* **Records to process**
+--

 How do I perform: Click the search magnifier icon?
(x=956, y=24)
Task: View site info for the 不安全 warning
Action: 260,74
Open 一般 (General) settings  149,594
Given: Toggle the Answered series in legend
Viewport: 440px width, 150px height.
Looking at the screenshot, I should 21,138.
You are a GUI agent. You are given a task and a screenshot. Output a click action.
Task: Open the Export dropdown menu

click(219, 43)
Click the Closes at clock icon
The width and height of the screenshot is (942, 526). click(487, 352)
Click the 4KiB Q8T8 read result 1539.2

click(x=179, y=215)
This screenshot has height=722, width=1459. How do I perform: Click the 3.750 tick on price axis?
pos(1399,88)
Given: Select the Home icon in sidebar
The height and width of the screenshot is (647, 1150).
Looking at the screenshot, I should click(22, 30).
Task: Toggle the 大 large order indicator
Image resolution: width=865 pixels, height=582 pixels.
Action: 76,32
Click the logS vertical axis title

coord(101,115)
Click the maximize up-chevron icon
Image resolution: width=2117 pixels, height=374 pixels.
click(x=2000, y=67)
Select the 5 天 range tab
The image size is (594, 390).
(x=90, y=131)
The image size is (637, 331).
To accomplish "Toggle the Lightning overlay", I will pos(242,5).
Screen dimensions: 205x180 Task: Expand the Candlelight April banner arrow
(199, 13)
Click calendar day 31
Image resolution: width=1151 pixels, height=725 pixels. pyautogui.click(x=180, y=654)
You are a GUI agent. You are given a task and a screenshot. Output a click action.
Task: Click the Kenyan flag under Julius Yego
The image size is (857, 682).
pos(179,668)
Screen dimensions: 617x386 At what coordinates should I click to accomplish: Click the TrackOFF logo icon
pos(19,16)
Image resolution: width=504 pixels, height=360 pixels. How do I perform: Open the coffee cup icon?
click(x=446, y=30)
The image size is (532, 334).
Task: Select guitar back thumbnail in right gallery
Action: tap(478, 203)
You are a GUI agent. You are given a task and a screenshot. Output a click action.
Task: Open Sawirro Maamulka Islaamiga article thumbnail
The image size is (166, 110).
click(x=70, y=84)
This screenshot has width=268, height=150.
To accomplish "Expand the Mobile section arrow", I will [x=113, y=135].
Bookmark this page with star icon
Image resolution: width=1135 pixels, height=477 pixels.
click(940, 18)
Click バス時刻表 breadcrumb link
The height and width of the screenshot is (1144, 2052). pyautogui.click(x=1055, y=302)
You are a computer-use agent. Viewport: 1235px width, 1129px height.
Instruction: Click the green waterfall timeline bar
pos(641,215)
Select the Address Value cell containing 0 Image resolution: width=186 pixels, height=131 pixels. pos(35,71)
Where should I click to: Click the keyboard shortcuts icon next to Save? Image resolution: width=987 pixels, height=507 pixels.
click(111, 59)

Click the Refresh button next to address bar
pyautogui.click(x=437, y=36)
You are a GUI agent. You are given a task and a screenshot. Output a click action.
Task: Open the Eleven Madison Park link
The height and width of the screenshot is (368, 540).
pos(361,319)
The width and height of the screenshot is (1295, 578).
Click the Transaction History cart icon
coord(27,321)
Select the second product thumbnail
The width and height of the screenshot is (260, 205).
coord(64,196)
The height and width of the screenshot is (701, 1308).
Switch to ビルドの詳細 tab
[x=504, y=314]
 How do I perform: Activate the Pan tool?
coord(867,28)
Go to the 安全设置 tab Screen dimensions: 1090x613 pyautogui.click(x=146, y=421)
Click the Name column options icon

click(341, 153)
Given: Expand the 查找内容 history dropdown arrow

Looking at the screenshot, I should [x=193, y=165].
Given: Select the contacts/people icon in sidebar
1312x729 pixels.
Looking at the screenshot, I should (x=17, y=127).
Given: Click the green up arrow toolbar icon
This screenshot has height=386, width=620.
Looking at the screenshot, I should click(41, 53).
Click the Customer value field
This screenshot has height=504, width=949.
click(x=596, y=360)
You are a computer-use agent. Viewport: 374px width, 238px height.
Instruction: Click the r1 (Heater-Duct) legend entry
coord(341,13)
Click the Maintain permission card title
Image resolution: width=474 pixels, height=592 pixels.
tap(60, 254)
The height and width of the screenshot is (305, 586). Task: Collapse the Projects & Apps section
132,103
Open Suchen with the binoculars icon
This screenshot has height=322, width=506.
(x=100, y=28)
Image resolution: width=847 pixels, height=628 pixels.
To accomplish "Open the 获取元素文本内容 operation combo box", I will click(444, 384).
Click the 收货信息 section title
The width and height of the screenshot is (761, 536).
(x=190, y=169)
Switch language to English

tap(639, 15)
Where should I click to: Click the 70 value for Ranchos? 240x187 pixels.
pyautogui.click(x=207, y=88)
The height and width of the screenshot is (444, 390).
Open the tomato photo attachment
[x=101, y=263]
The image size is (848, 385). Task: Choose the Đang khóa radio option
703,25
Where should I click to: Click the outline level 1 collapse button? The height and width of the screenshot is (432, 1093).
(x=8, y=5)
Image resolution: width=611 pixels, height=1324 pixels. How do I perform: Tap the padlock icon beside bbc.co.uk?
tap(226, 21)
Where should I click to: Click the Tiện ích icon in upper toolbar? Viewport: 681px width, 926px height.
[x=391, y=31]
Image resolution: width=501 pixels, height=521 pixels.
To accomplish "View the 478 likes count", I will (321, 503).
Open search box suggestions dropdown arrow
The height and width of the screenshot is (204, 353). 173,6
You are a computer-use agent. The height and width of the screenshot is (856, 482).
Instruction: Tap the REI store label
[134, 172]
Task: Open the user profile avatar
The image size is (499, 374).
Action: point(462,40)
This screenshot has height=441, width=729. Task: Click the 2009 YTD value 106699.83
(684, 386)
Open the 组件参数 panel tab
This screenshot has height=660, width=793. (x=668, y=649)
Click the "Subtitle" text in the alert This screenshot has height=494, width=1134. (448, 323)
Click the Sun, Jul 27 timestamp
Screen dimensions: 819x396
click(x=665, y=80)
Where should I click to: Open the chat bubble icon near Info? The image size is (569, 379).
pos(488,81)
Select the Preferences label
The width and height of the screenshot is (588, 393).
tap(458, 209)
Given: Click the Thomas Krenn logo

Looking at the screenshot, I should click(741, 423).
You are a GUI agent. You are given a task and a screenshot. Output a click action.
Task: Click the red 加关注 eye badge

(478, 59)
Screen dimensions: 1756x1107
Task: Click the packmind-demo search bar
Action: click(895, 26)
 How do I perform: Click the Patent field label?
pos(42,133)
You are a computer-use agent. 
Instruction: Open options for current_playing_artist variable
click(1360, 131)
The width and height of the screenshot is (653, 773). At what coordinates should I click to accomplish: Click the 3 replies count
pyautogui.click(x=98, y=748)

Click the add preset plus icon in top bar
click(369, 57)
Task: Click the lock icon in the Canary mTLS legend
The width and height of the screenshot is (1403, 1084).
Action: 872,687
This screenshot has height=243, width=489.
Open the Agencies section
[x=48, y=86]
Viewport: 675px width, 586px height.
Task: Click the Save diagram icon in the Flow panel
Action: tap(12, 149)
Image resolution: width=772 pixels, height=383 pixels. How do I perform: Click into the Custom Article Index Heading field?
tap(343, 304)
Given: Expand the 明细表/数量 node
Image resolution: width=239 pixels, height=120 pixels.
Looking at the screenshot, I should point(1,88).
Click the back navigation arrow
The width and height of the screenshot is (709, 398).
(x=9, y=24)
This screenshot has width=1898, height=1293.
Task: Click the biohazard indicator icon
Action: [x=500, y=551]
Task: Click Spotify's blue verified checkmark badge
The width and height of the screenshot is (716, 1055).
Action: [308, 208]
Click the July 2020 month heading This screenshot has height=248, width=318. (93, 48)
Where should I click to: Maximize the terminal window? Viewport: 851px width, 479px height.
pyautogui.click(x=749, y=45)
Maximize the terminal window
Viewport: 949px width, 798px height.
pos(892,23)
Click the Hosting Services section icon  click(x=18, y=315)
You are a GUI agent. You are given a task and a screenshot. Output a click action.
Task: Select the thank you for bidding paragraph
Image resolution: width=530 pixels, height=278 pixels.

+--

* **What is being asked**
Lay out the listing, from its first line through the line containing "coord(101,115)", as a Markdown table with the columns No. and Text. Give each line its own numbered row, and leave out blank lines.

* **Answer to the problem**
| No. | Text |
|---|---|
| 1 |  How do I perform: Click the search magnifier icon? |
| 2 | (x=956, y=24) |
| 3 | Task: View site info for the 不安全 warning |
| 4 | Action: 260,74 |
| 5 | Open 一般 (General) settings  149,594 |
| 6 | Given: Toggle the Answered series in legend |
| 7 | Viewport: 440px width, 150px height. |
| 8 | Looking at the screenshot, I should 21,138. |
| 9 | You are a GUI agent. You are given a task and a screenshot. Output a click action. |
| 10 | Task: Open the Export dropdown menu |
| 11 | click(219, 43) |
| 12 | Click the Closes at clock icon |
| 13 | The width and height of the screenshot is (942, 526). click(487, 352) |
| 14 | Click the 4KiB Q8T8 read result 1539.2 |
| 15 | click(x=179, y=215) |
| 16 | This screenshot has height=722, width=1459. How do I perform: Click the 3.750 tick on price axis? |
| 17 | pos(1399,88) |
| 18 | Given: Select the Home icon in sidebar |
| 19 | The height and width of the screenshot is (647, 1150). |
| 20 | Looking at the screenshot, I should click(22, 30). |
| 21 | Task: Toggle the 大 large order indicator |
| 22 | Image resolution: width=865 pixels, height=582 pixels. |
| 23 | Action: 76,32 |
| 24 | Click the logS vertical axis title |
| 25 | coord(101,115) |